Qu’il fait chaud. La ville bitumée de gris est punie de ses efforts de mise au cordeau. Victor Hugo, qui en toute occasion louait les saisons, s’il revenait parmi nous, devrait revoir ses vers d’automne :
« Août contre septembre lutte ;
L’océan n’a plus d’alcyon ;
Chaque jour perd une minute,
Chaque aurore pleure un rayon. »
(Dernière Gerbe)
Pour l’heure, si chaque jour perd bien une minute, -ce match perdu d’avance dure depuis le solstice-, l’été lutte encore, tient ferme son bras de fer avec l’automne, s’allie les ardeurs du soleil ; pour un temps seulement. Les Dieux ne changent pas la donne si facilement. L’automne approche à pas de géant, il parviendra à ses fins, quel que fil qu’Ils lui donnent à retordre.
Au Luco, « Luco » est la dénomination du jardin du Luxembourg pour les initiés, tant que la météo est clémente, que le soleil réchauffe et illumine les journées, il faut aller en profiter le temps d’un déjeuner. Lorsque l’on prend de la distance, ne serait-ce que quelques instants, avec les écrans, la productivité et l’efficacité, on voit plus clair, on se sent mieux, plus léger, plus libre. Toutes les petites choses prennent de l’importance, égayent la pause-déjeuner. Par exemple, un geai s’invite au festin ; il tournoie, piétine, sautille : il colonise votre havre, mais il ne gêne en rien. Au contraire, il est le bienvenu, il a tant à apprendre.

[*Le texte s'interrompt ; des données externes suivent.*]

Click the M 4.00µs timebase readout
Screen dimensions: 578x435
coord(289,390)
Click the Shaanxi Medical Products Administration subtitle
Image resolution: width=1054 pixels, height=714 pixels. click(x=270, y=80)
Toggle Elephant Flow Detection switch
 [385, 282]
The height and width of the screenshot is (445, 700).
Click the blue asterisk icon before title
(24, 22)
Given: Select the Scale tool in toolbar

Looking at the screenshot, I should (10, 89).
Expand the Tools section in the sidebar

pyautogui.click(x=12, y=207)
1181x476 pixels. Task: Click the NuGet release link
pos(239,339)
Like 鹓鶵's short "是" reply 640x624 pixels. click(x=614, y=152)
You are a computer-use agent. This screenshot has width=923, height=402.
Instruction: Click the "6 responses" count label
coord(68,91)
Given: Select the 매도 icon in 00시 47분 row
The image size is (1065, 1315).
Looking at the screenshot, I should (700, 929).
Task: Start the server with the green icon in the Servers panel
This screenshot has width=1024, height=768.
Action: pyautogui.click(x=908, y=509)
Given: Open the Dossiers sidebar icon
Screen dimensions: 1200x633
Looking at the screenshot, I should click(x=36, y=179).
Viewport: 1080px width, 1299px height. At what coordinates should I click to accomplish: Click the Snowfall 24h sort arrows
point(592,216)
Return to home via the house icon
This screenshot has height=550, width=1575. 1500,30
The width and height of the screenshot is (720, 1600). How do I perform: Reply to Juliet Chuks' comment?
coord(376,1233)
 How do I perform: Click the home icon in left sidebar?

Il vient, sans jamais quémander, améliorer son ordinaire des reliefs de nos gueuletons. Le corvidé est pourtant parfaitement débrouillard, et jamais, comme le prose La Fontaine, il ne se trouve dépourvu. Il a une petite poche, sous son bec, où il peur stocker des graines, et en particulier des glands. C’est la raison pour laquelle de simple geai, il a été anobli Geai des Chênes et par ces arbres eux-mêmes. C’est que ceux-ci lui doivent beaucoup. En effet, ce beau personnage, passe la belle saison à stocker pour l’hiver, sous des racines, des mousses, à l’intérieur des souches. Il a belle mémoire ; malin, il sait même placer un aide-mémoire, un caillou, près de sa réserve. Mais, parfois, il joue de malchance ou d’amnésie, et ses dépôts deviennent des forêts. Il enfouit chaque année près de quatre mille glands qui germent et donnent des plantules aptes à la survie.
Voilà l’aubaine et la leçon du jour. Si les miettes du repas offrent au geai quelques délices, de ces bonheurs à portée de soi, il n’en faut, soi-même, perdre aucune.